[Saved entries]
----------------------------------------
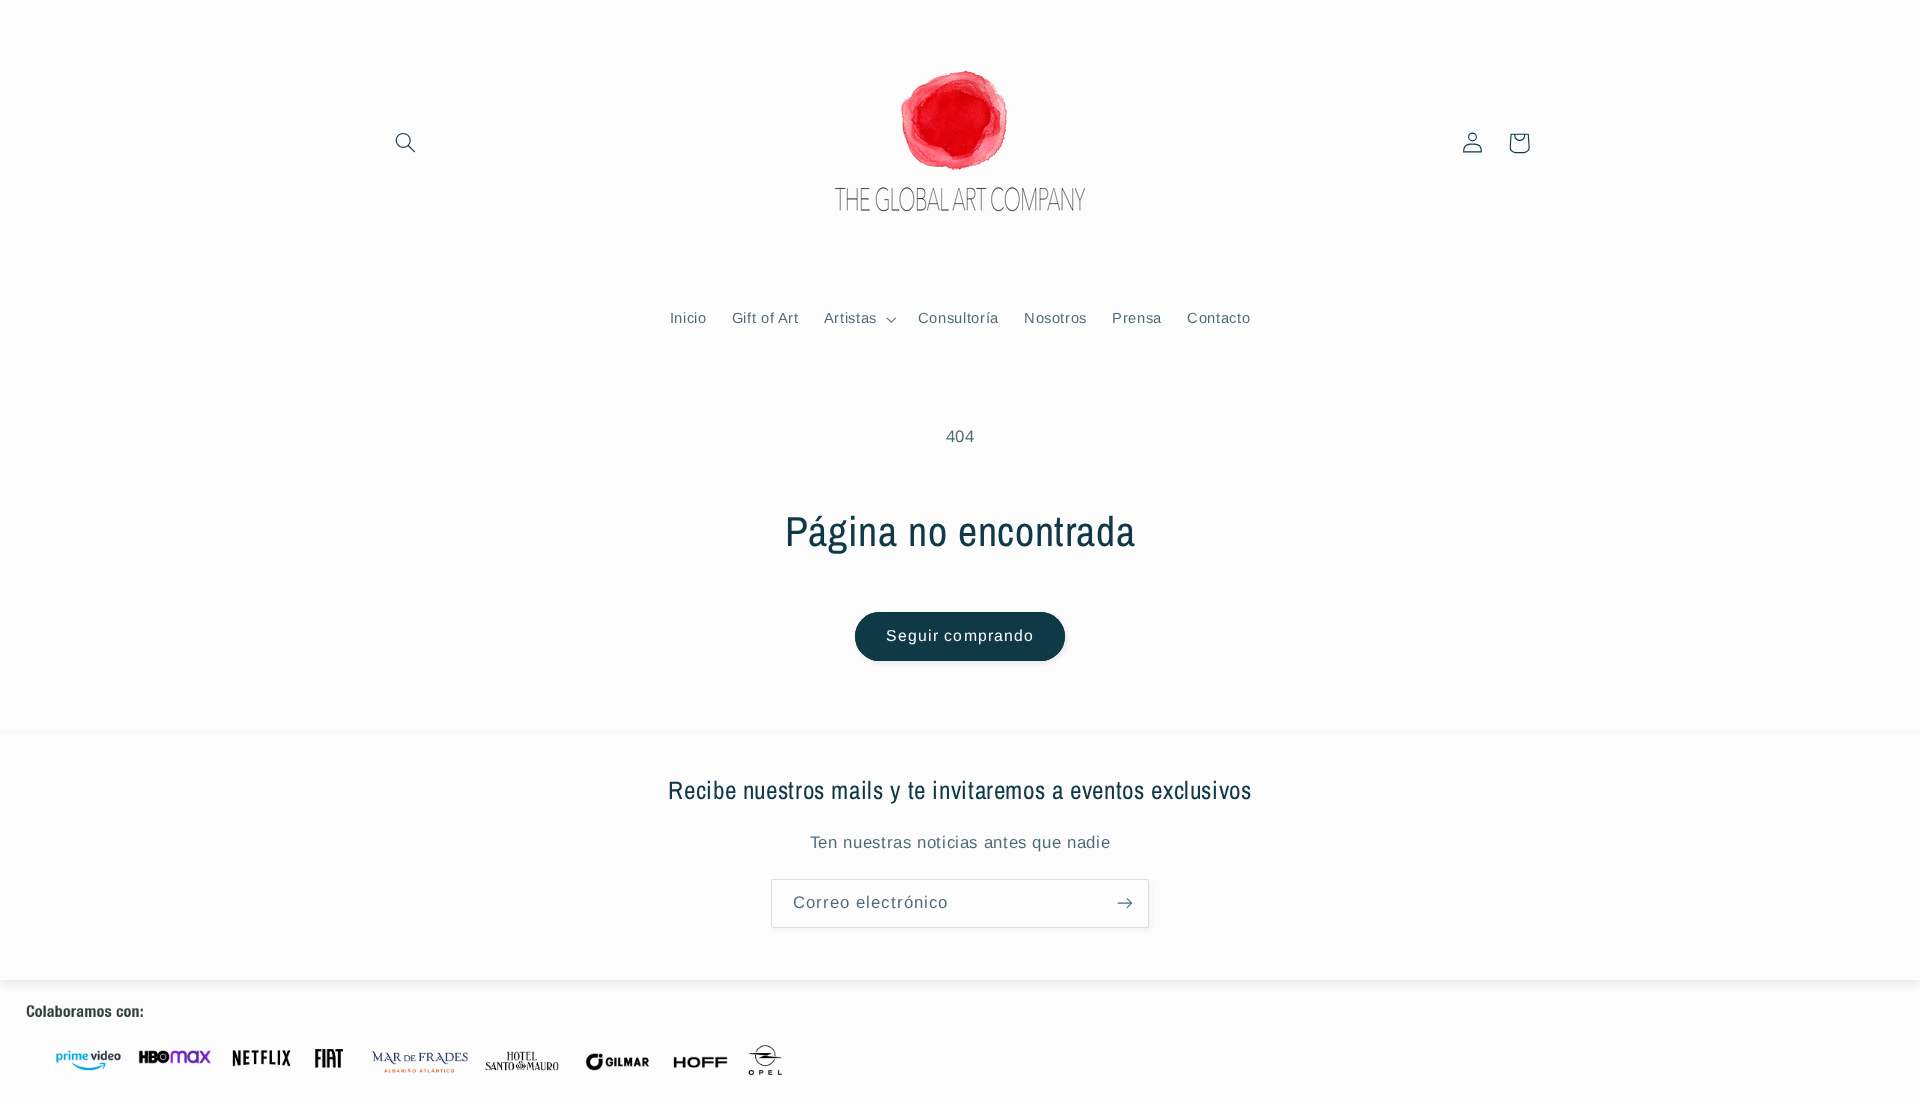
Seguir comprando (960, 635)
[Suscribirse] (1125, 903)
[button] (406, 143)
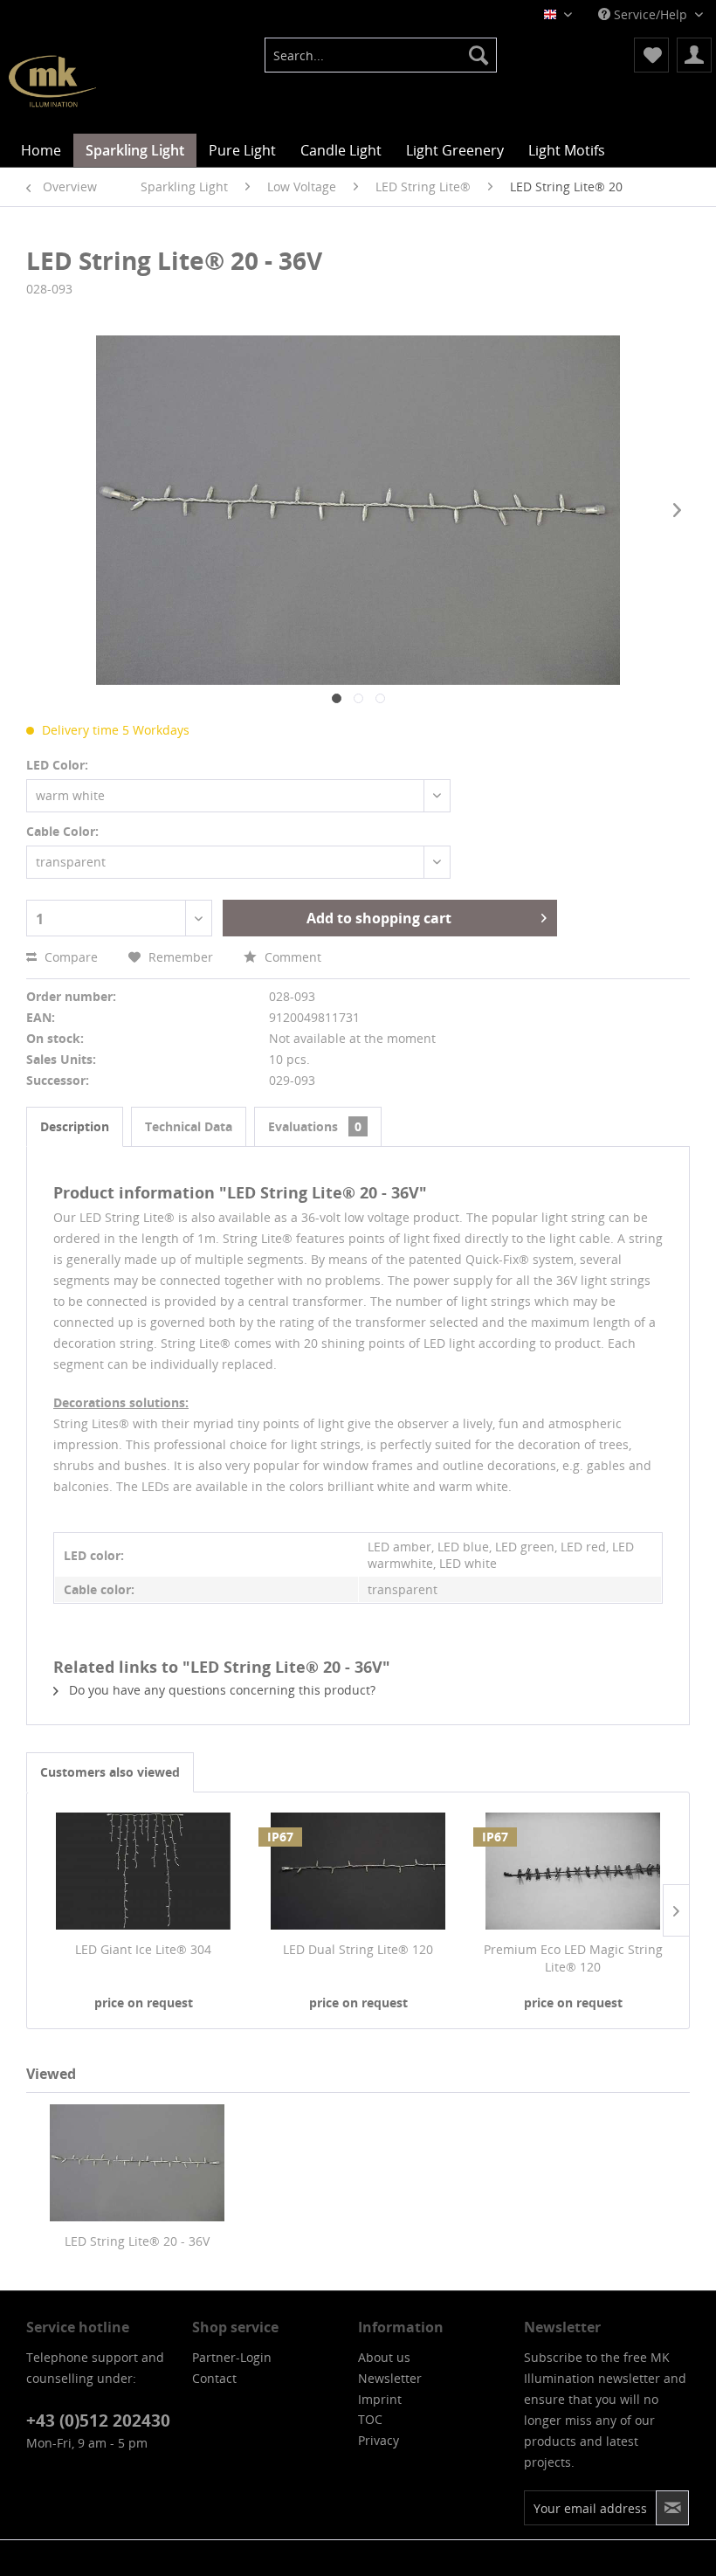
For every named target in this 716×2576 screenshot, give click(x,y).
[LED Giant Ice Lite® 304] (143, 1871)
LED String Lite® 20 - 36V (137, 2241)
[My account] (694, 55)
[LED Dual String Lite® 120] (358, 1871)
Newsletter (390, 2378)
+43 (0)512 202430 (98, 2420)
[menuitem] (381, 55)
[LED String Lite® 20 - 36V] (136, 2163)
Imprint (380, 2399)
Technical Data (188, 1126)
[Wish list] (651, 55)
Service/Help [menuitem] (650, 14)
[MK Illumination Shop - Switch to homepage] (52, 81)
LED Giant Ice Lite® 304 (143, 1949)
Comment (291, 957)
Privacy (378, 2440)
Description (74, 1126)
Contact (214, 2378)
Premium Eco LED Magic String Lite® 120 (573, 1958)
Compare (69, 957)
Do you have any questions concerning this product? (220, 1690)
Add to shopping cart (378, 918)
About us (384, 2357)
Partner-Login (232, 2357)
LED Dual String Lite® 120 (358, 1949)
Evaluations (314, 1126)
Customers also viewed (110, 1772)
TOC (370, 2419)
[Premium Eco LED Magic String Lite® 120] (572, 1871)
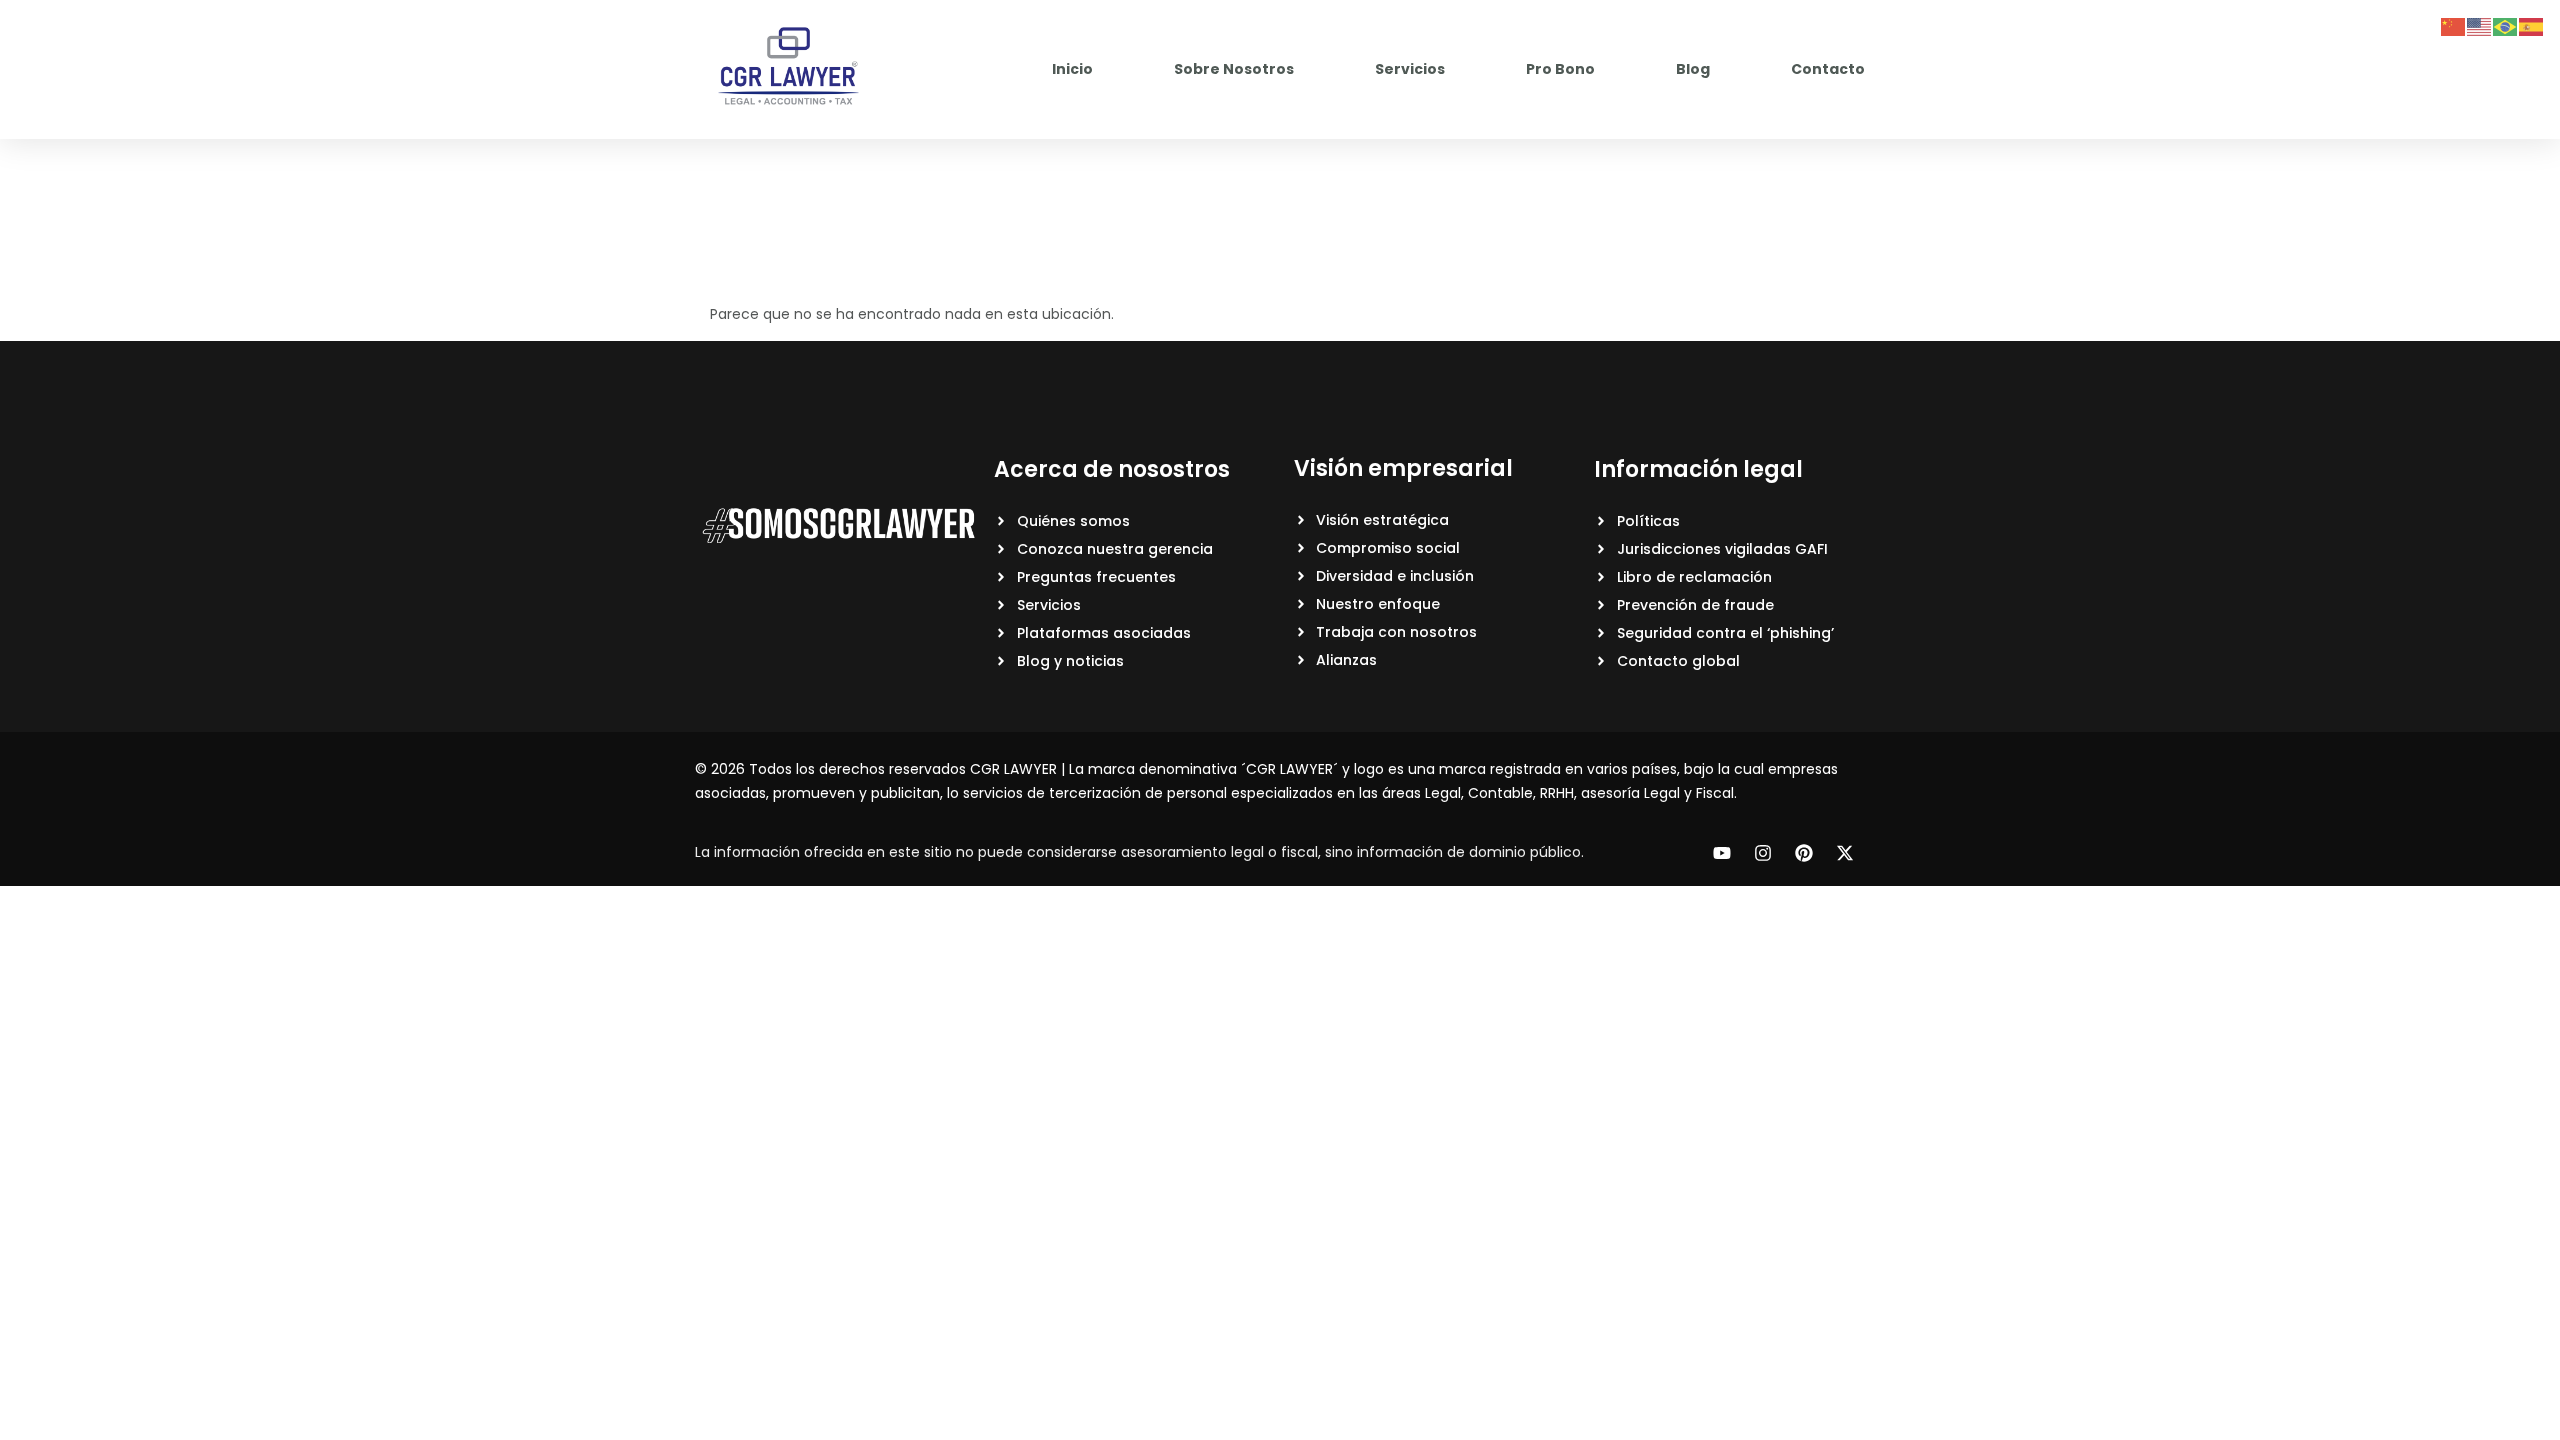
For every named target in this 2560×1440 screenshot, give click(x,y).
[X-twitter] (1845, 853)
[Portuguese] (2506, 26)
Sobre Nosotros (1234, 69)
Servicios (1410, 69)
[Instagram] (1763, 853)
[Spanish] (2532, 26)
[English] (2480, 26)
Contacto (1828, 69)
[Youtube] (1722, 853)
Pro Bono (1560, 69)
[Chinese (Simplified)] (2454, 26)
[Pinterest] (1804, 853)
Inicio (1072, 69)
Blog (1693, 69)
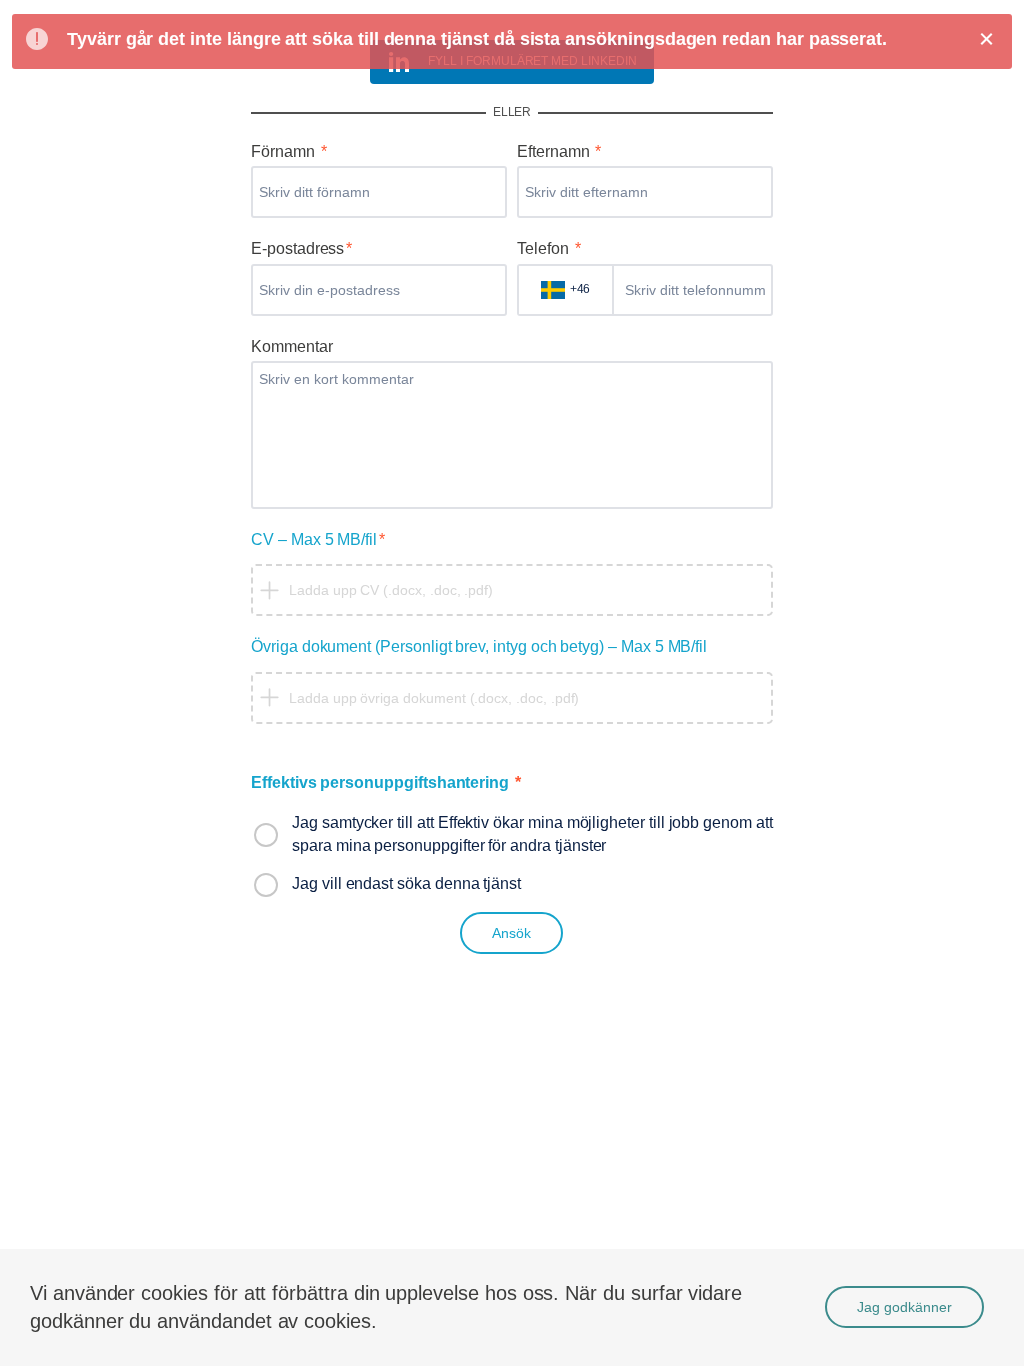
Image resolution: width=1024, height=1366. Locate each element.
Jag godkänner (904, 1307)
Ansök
----------------------------------------
What to produce:
In the records above, find each line holding "every" and copy it.

Solution to the exercise:
For every named target in this 716×2576 screenshot, give click(x,y).
For every named target in this 2560×1440 screenshot, give click(x,y).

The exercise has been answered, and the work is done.